Try it
For the data that follows, return each line unchanged and drop the pictures.

.....

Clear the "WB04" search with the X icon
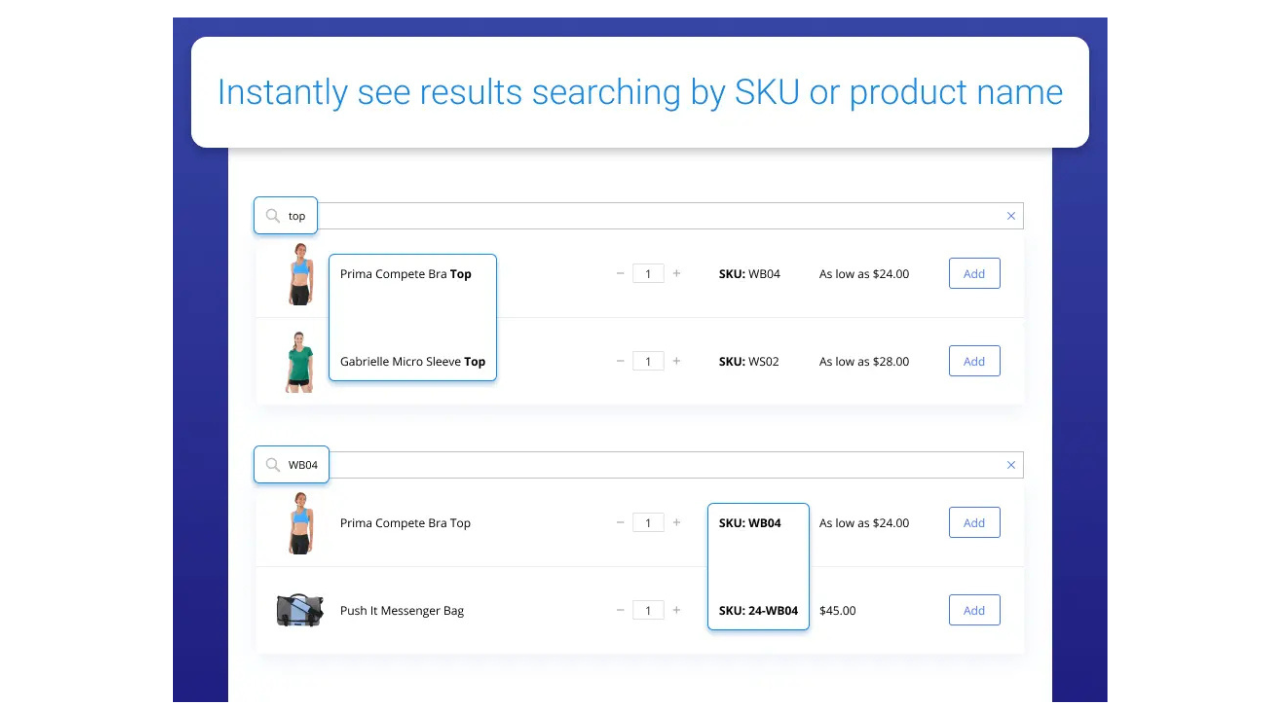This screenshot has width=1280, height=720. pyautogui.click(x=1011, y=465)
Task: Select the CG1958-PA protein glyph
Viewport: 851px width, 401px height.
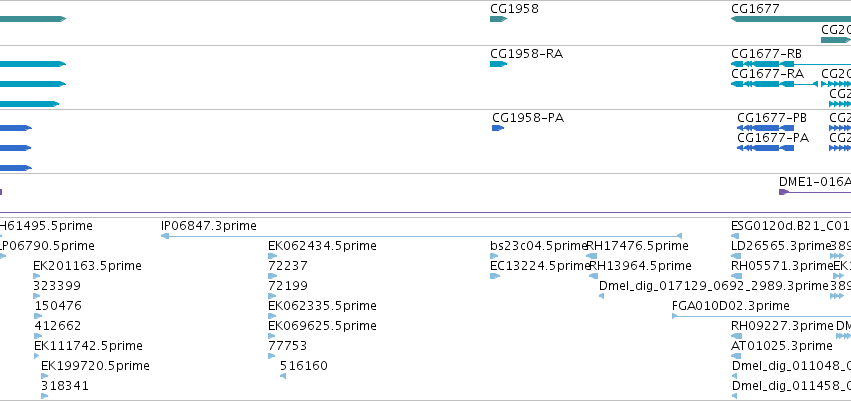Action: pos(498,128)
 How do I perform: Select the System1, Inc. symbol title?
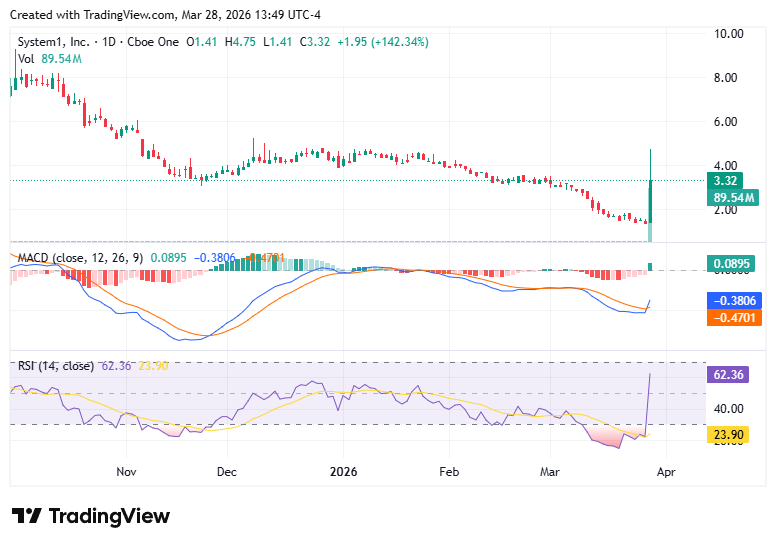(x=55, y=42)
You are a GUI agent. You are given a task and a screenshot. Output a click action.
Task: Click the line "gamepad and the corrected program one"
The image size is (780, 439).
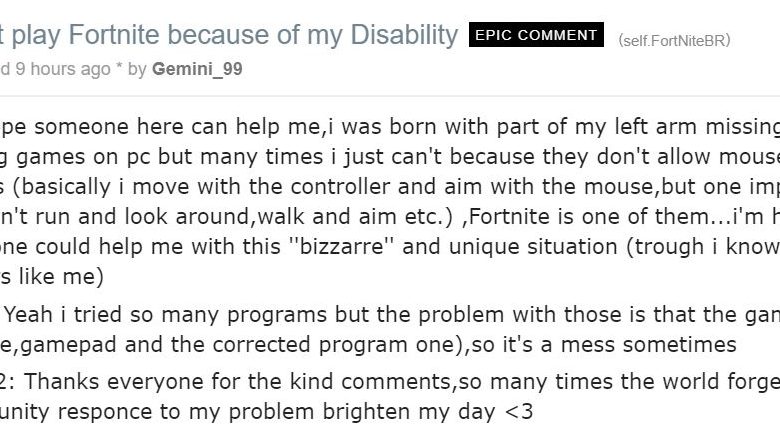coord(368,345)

.....

Response
Clear the "WB04" search with the X icon
This screenshot has width=1280, height=720. pyautogui.click(x=1011, y=465)
Task: Select the CG1958-PA protein glyph
Viewport: 851px width, 401px height.
Action: pos(498,128)
 How do I perform: Select the System1, Inc. symbol title?
(x=55, y=42)
You are a GUI agent. You are given a task and a screenshot. Output a click action.
Task: Click the line "gamepad and the corrected program one"
The image size is (780, 439).
coord(368,345)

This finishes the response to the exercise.